Markus Schinwald: The Portrait’s Home – Home Portraits Group Exhibition in the Museum of fine Arts, Budapest
Displaying seventy or so works, including by Markus Schinwald, this exhibition is the new chapter in the series launched last year and is among the exhibitions that place acquisitions of the recent past in the contexts of the collection and contemporary art. The core of the material are those portraits by Josef Kriehuber (1800–1876) that the museum purchased in the last decade, but visitors can also see works by Franz and Jakob Alt, Miklós Barabás, Markus Schinwald and Dia Zékány.
The Biedermeier works typical documents of the mentality of their periods. Illustrating the democratisation of the portrait, they raise the question of how people generally thought about personality and the relationship between the individual and society in the first half of the nineteenth century. Another genre of the period – that of the interior or room portrait – was also suitable for showing personality and social status. A separate section in the exhibition is occupied by small portraits made with the picture-within-the-picture method; before now, these miniature portraits had only been exhibited to the public once in the past one hundred years. Their current presentation is a tribute to their passionate collector and generous donator, Olga Perlep Procopius.
The Biedermeier is a long-gone mode of expression, yet its subjects have lost nothing of their topicality. The contemporary artists introduced at our exhibition – Markus Schinwald and Dia Zékány – exemplify how old pieces served as inspiration for their work and how a once-popular genre is suitable for expressing contemporary ideas in a contemporary language. The dialogue between the exhibited classical and contemporary pieces thus creates a context of interpretation that lends freshness to lessons of the past and timelessness to questions of the present.

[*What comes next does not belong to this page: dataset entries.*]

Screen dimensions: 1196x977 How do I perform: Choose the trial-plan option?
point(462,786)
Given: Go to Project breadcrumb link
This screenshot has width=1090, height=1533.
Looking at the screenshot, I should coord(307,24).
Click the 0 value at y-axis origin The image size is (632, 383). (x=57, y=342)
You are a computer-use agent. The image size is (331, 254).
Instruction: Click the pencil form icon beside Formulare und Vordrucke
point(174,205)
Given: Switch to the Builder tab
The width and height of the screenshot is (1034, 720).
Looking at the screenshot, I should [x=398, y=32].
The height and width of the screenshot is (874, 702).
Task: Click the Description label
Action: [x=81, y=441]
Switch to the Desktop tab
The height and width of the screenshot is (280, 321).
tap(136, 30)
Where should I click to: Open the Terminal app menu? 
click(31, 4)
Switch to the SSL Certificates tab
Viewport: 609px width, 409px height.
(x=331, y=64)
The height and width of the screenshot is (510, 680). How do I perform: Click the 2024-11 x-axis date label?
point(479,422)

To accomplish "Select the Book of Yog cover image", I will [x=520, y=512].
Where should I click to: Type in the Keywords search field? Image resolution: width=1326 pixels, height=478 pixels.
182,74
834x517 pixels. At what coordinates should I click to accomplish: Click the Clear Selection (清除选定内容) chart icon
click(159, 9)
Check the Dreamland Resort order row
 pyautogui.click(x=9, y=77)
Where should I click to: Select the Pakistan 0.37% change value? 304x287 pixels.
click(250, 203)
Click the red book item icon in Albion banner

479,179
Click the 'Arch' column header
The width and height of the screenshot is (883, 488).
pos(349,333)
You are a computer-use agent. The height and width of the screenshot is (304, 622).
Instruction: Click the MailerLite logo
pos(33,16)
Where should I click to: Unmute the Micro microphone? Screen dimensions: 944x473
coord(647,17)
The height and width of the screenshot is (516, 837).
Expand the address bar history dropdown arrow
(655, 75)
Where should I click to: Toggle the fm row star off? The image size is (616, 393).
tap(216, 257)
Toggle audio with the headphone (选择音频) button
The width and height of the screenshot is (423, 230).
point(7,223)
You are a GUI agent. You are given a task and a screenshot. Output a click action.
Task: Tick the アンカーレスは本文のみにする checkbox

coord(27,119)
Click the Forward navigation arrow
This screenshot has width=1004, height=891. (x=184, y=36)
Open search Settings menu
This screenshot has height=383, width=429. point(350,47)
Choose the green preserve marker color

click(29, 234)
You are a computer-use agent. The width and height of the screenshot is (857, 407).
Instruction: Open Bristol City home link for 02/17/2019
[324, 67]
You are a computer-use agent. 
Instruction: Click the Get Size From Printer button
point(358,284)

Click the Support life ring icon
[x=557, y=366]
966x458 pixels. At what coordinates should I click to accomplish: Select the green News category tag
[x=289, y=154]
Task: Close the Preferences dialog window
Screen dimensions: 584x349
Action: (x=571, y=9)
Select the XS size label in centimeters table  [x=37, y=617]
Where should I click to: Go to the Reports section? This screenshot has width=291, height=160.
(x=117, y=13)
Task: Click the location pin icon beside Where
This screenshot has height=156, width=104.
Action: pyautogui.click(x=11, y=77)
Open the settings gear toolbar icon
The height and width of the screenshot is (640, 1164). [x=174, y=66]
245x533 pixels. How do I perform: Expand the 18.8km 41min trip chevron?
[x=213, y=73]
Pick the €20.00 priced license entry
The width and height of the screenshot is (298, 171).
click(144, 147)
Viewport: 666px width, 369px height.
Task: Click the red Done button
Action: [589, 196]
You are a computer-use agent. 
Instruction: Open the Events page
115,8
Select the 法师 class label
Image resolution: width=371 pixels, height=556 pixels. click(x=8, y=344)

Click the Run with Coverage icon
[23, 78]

In the decades of the Biedermeier, middle-class homes were decorated by family portraits in unprecedented abundance. This was the time when, albeit only briefly, people believed that the peace of the home was not a mere illusion. However, this Central European idyll removed from tension, social injustice, oppressors and the oppressed was abruptly shattered by the events of 1848–1849. Thanks to the economic upswing the decades between the agreement concluding the Congress of Vienna (1815) and the “spring of the nations” (1848), the middle-class homes of the Reform Era represented the improving social standing of their owners. While voicing their political views with caution, the middle and lower-middle class sought to emulate the upper classes through their lifestyle. Copying princely portrait galleries, they aspired to display the prominents of their families, with the family idyll not only being represented by the head of the family but all its members. The genre of the interior is also a Biedermeier invention, and, similarly to the portraits of the time, had the function of displaying the collective values of the family.
Biedermeier portraits – with homes exuding affluence, youths with perfect smiles, girls with gentle faces, and elderly men and women with their countenance beaming with wisdom – were attempts at beautifying reality. They are mirrors of desires, allowing us a glimpse of the dreams and dreamers of an era. Approaching the exhibited works in this vein reveals them as faithful imprints of a period.
From 29 October, the exhibition at the Museum of Fine Arts runs simultaneously with Biedermeier Lifestyles. Art and the Rise of the Middle Classes in 19th-century Hungary (1815–1867) at the Hungarian National Gallery.